4Even these measures could not keep free spirited and hungry young soldiers in camp. After the morning roll call in Col. William Douglas’s regiment of Connecticut levies on 28 Oct., the day of the Battle of White Plains, Pvt. Joseph Plumb Martin and a messmate took “a little jaunt into the country” in search of fresh vegetables. They returned to camp later that morning with some plundered turnips and found the whole army in a state of alarm, preparing for battle with Howe’s advancing forces. Throwing the turnips into their tent and hastily packing their few belongings, the two soldiers “fell into the ranks,” and a short time later their regiment marched forward to engage the enemy (Martin, Private Yankee Doodle description begins Joseph Plumb Martin. Private Yankee Doodle: Being a Narrative of Some of the Adventures, Dangers and Sufferings of a Revolutionary Soldier. Edited by George F. Scheer. 1962. Reprint. New York, 1968. description ends , 52–53; see also Robert Hanson Harrison to John Hancock, 29 Oct., n.3).

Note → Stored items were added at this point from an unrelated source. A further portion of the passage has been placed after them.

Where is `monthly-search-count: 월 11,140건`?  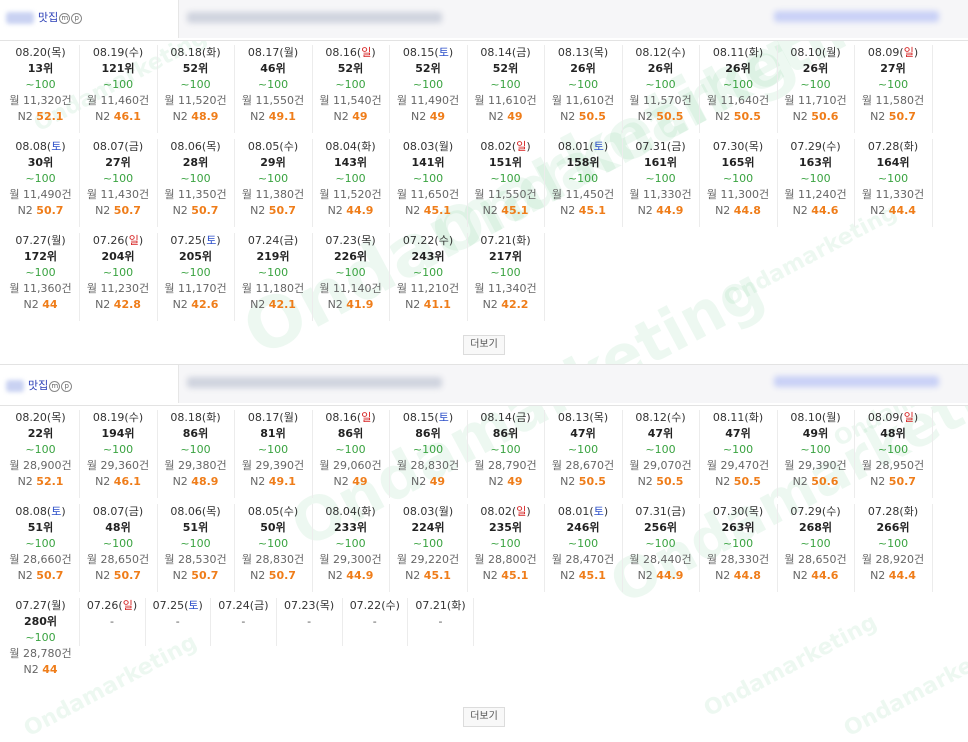
monthly-search-count: 월 11,140건 is located at coordinates (350, 288).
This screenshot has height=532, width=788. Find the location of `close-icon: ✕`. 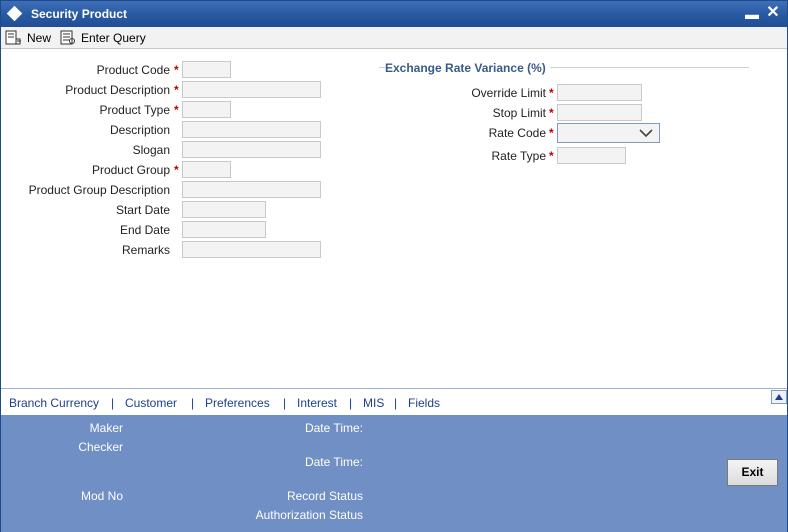

close-icon: ✕ is located at coordinates (773, 13).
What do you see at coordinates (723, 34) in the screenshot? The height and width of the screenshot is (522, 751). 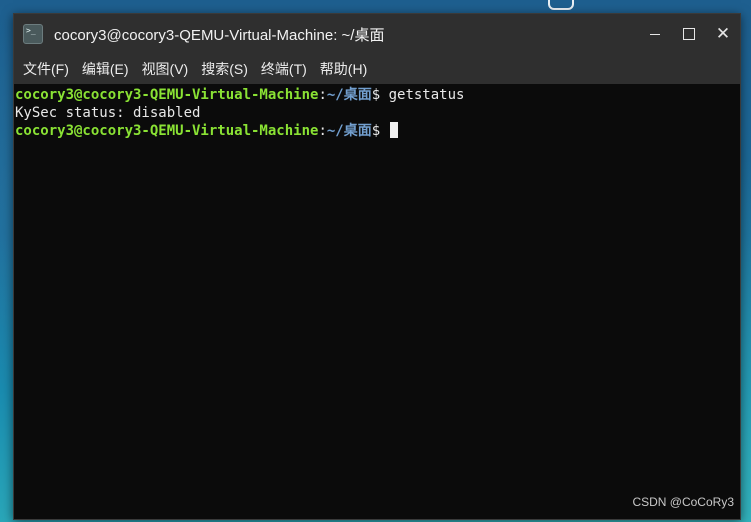 I see `close-button: ✕` at bounding box center [723, 34].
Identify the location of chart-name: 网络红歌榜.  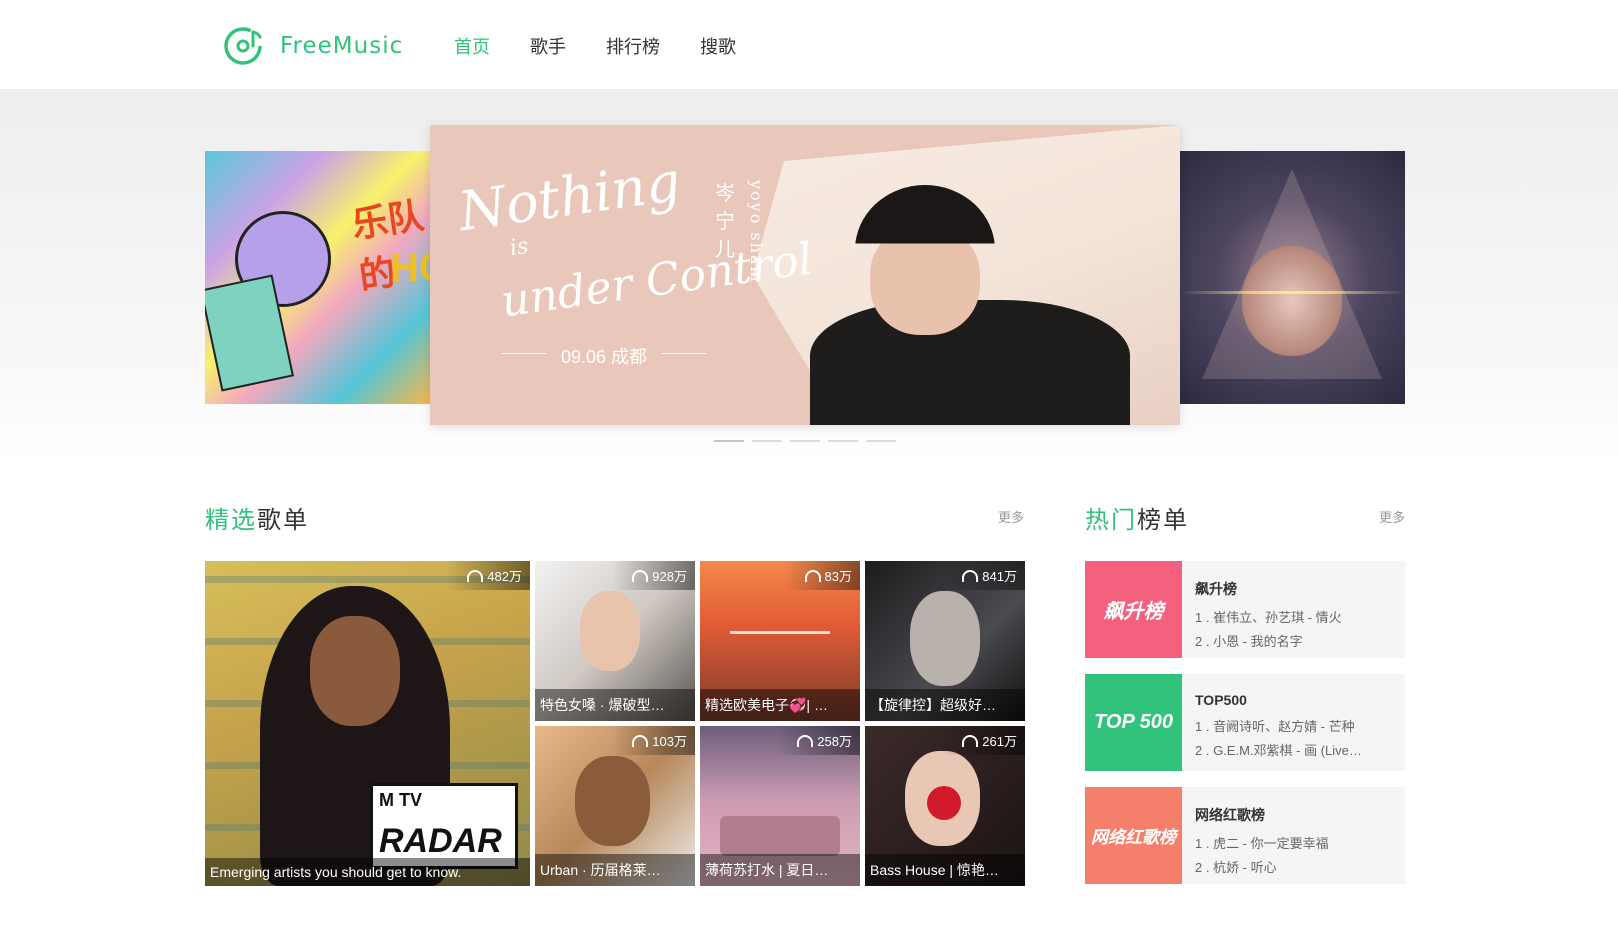
(1230, 815).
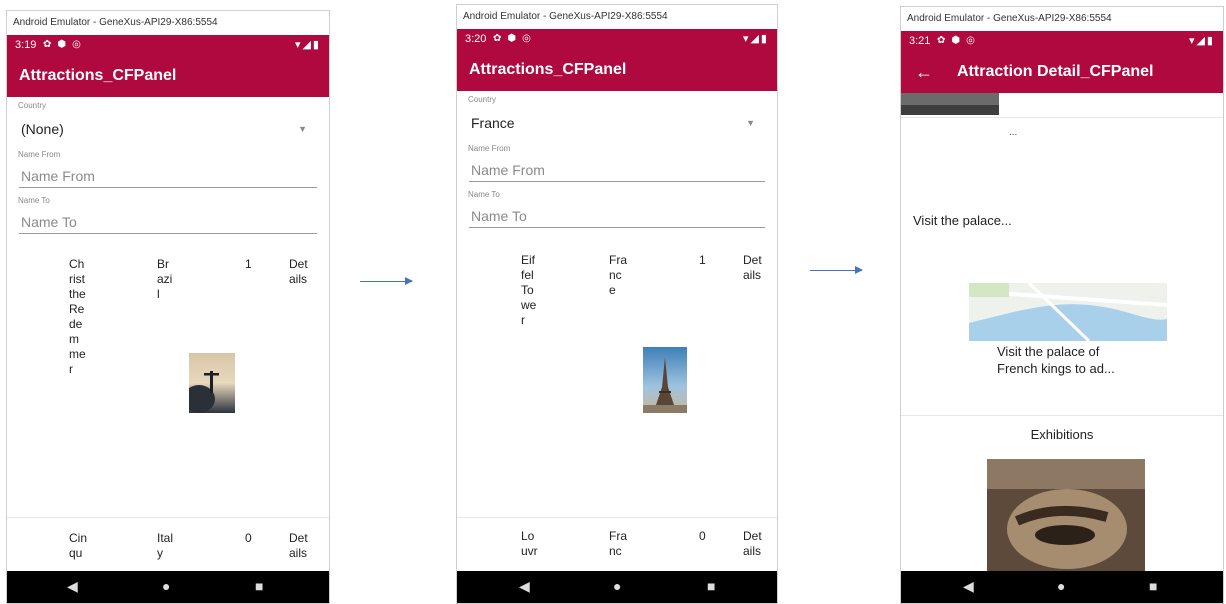  I want to click on attraction-name: Cin qu, so click(78, 546).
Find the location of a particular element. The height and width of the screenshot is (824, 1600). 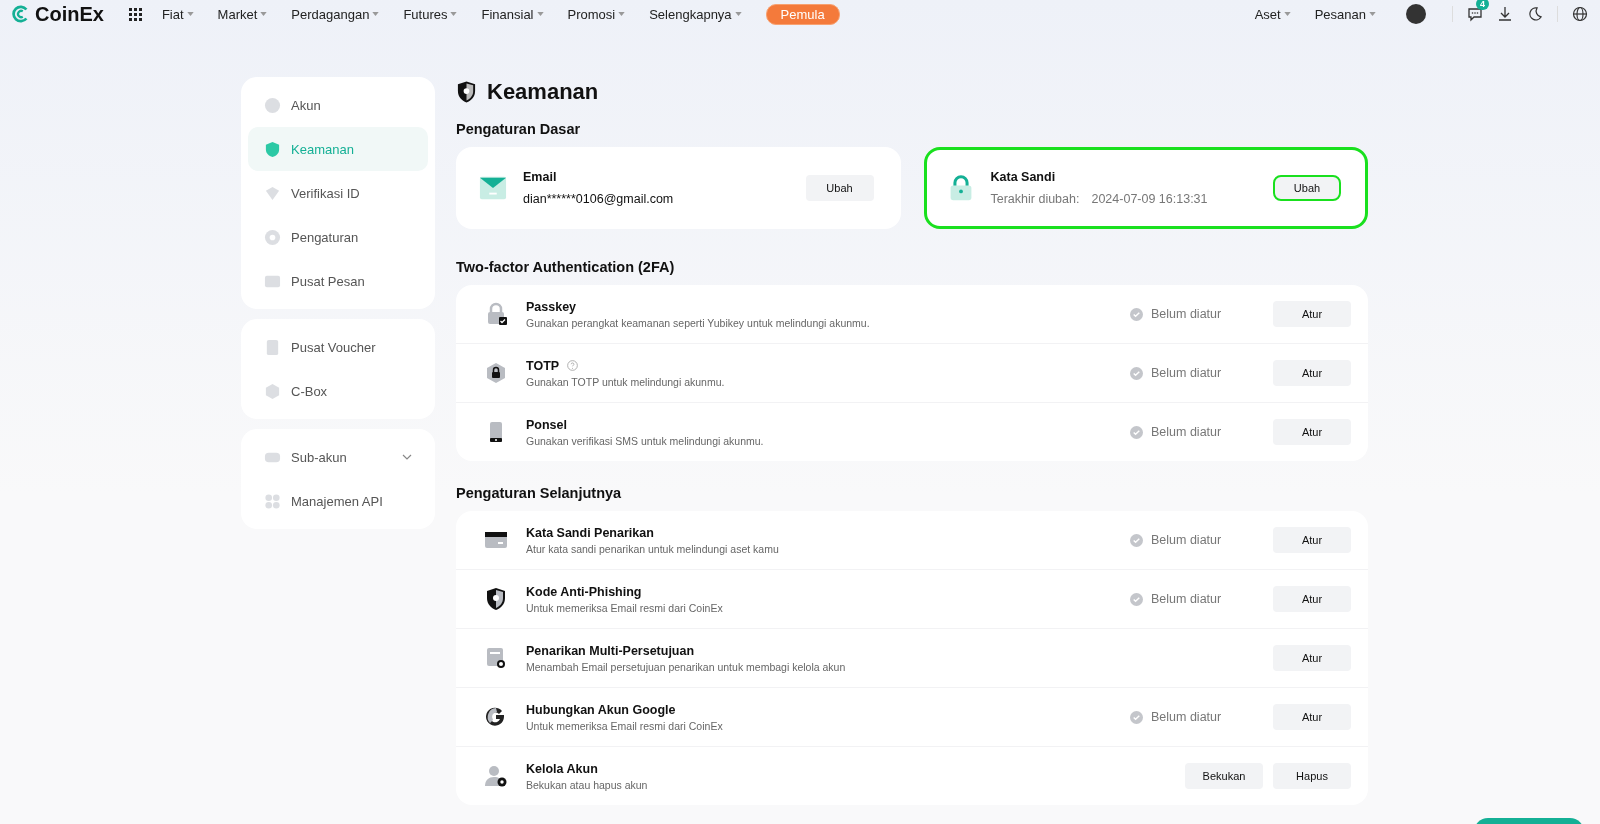

setting-description: Atur kata sandi penarikan untuk melindungi aset kamu is located at coordinates (653, 548).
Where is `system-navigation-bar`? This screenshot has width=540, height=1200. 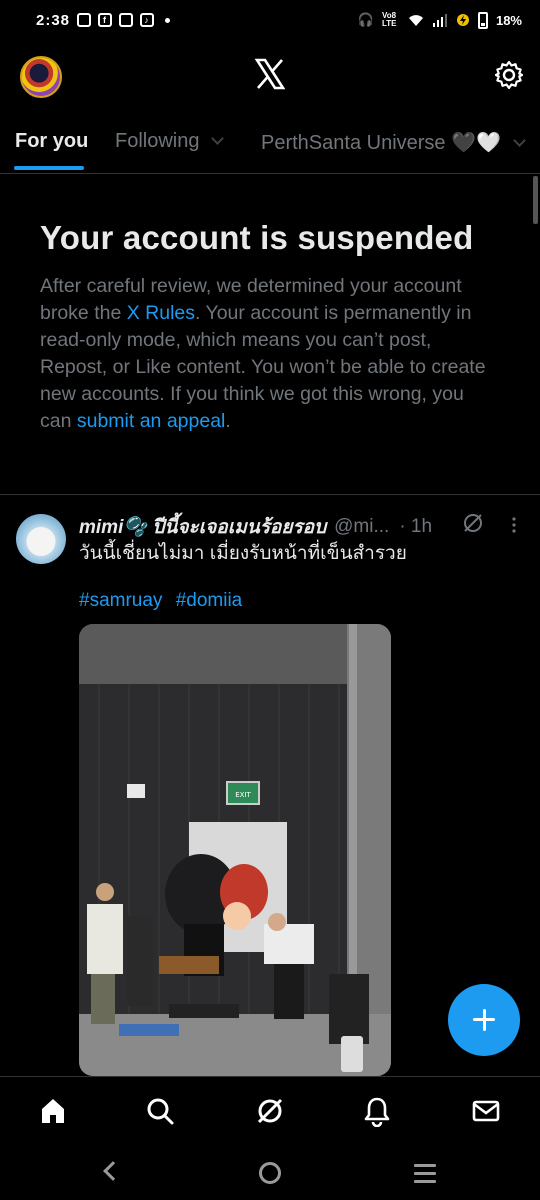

5At the end of this paragraph, “Williams’ Diary,” 49:55, adds: “500 fatigue men for tomorrow properly officerd to take orders from Colo Putnam chief Engineer.” The Americans constructed two defensive lines at White Plains during the next few days. The main line ran along the heights on the north side of the village extending northeast from the Bronx River across Purdy and Hatfield hills to Merritt Hill. On the plain at the base of those heights, a parallel line of light earthworks was constructed along the roads to Dobbs Ferry and to Connecticut apparently to protect those vital supply and communication routes (see Wilson, Heath’s Memoirs description begins Rufus Rockwell Wilson, ed. Heath’s Memoirs of the American War. 1798. Reprint. New York, 1904. description ends , 85–86, and Hufeland, Westchester County description begins Otto Hufeland. Westchester County during the American Revolution, 1775–1783. White Plains, N.Y., 1926. In Publications of the Westchester County Historical Society, vol. 3. description ends , 135–36, 138). On 27 Oct. Tench Tilghman wrote to William Duer: “We already make a very respectable figure—our front lined & arbutted & some redoubts well forwarded on our Rear impassable for Horse or Foot but through passes of which we have possession” (MH: Jared Sparks Collection).